On the dangers of believing the worst

Thanks to Dave Hoffman and the Co-op gang for having me back here. I’m planning to blog about global labor issues, starting with some thoughts on the recent news that Nicholas Kristof’s source for some of his anti-trafficking columns – the high-profile Cambodian activist Somaly Mam – “fabricated at least some parts of her own story and the dramatic, heartrending stories of girls she said were sold into sex slavery.”

Now, I can’t deny a bit of shadenfreude here—not because I harbor any malice for Mam or her organization, but rather because of Kristof’s know-nothing column of February insisting that academics should be more engaged in policy debates. The thing is, certain law professors have long argued that criminalization-based global regulatory approaches to sex trafficking can be downright counterproductive, and Mam’s organization seems to have been exemplified some of those trends. In particular, it seems to have thrived by casting trafficking as a wrong perpetrated by particular bad actors rather than a complex social phenomenon rooted in extreme economic and gender inequality. I’m oversimplifying, of course–sex trafficking is obviously a terrible practice, and those who perpetrate it are certainly bad actors. Nevertheless, this approach helped lead, some have argued, to “abusive crackdowns on the people [Mam] claimed to save,” rather than more nuanced efforts to prevent trafficking and assist its victims in the first place. Kristof might have called a law professor before embracing Mam’s work so uncritically.

This affair echoes a broader disturbing trend in public debate around global labor issues, particularly for unskilled production workers and the vast majority of trafficked workers who are in the domestic, agriculture, and garment sectors: namely, many activists’ and consumers’ uncritical belief of terrible stories of labor or other exploitation in the Global South.

Mam’s story is just the most recent one example. Another is Mike Daisy’s monologue “The Agony and the Ecstasy of Steve Jobs.” Daisey’s stories of Apple/FoxConn workers with permanent paralysis due to the use of toxic chemicals; of armed guards outside FoxConn plants; and of meeting with numerous child workers led in part to Apple’s reform of its supply chain practices. That is all to the good. But NPR’s China correspondent quickly called out Daisey for his misunderstanding of Chinese society and even geography. As became clear, Daisey had embellished some aspects of his narrative, and had made others up from whole cloth.

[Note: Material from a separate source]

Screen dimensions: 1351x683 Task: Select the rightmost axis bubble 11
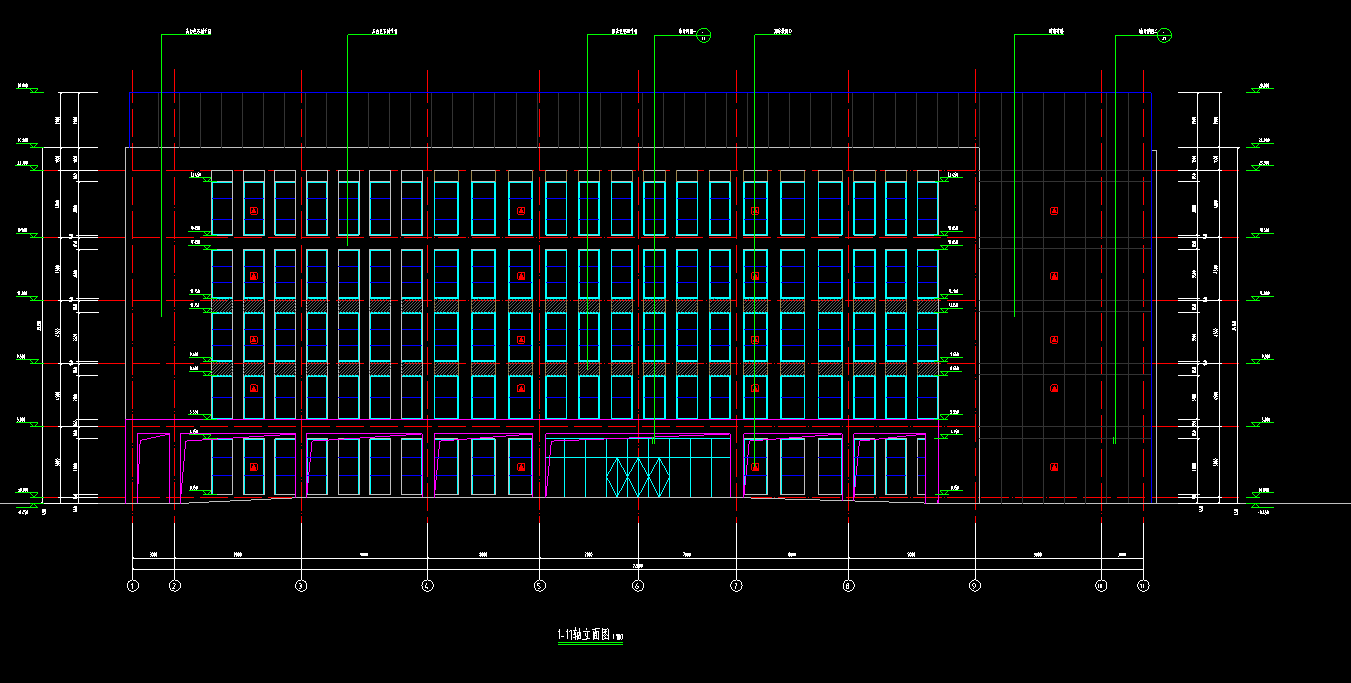[x=1143, y=586]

Some other details about FoxConn’s factories that made headlines in the U.S. didn’t hold up to critical scrutiny either, in particular the spate of suicides in 2012. While shocking, the suicide rate at such plants actually wasn’t any higher than the general suicide rate in either China or the U.S. In fact, FoxConn final assembly workers’ laboring conditions may be better than most others’ in China. Yet many in the U.S. and Europe easily believed the worst: that those workers, uniquely, were driven to suicide by overwork.

Why are so many predisposed to believe the worst about Global South workers? And what are the consequences of that pattern of...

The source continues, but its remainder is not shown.